▶ Exercise brief: The line containing "Parent Directory (573, 1053)" marks the end; copy exactly all lines from the start of the material up to and including it.

..............................

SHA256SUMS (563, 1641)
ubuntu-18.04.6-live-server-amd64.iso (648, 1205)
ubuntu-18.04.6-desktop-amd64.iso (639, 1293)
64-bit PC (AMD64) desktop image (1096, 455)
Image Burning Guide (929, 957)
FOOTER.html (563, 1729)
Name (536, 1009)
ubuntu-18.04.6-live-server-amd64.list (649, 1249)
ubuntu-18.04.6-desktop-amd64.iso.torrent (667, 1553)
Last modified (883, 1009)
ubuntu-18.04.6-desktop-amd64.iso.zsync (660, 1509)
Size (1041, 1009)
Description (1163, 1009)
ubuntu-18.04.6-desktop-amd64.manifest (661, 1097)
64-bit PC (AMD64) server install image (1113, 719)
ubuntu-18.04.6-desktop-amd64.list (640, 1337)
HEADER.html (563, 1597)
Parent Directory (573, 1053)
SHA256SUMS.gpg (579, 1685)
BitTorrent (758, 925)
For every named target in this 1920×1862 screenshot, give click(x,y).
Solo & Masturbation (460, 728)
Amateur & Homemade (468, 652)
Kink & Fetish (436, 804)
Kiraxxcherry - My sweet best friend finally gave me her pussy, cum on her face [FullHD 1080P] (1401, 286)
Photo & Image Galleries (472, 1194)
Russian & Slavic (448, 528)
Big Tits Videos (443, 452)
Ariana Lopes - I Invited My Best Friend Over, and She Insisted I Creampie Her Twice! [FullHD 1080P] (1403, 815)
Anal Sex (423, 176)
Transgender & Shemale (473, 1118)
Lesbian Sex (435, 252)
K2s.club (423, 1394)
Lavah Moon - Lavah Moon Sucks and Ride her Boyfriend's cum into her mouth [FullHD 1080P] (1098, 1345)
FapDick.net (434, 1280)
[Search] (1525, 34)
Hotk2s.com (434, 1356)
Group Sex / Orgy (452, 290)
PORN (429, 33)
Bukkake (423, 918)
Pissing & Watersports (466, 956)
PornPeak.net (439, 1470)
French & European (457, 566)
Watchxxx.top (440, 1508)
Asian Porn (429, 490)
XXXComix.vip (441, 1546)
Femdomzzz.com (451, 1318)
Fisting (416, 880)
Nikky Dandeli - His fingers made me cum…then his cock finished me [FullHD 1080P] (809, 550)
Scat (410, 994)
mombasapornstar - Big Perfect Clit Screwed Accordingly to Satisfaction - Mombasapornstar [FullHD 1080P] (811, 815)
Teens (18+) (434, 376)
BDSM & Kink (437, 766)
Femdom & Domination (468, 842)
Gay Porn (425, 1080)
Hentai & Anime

..............................

▶ Result:
SHA256SUMS (563, 1641)
ubuntu-18.04.6-live-server-amd64.iso (648, 1205)
ubuntu-18.04.6-desktop-amd64.iso (639, 1293)
64-bit PC (AMD64) desktop image (1096, 455)
Image Burning Guide (929, 957)
FOOTER.html (563, 1729)
Name (536, 1009)
ubuntu-18.04.6-live-server-amd64.list (649, 1249)
ubuntu-18.04.6-desktop-amd64.iso.torrent (667, 1553)
Last modified (883, 1009)
ubuntu-18.04.6-desktop-amd64.iso.zsync (660, 1509)
Size (1041, 1009)
Description (1163, 1009)
ubuntu-18.04.6-desktop-amd64.manifest (661, 1097)
64-bit PC (AMD64) server install image (1113, 719)
ubuntu-18.04.6-desktop-amd64.list (640, 1337)
HEADER.html (563, 1597)
Parent Directory (573, 1053)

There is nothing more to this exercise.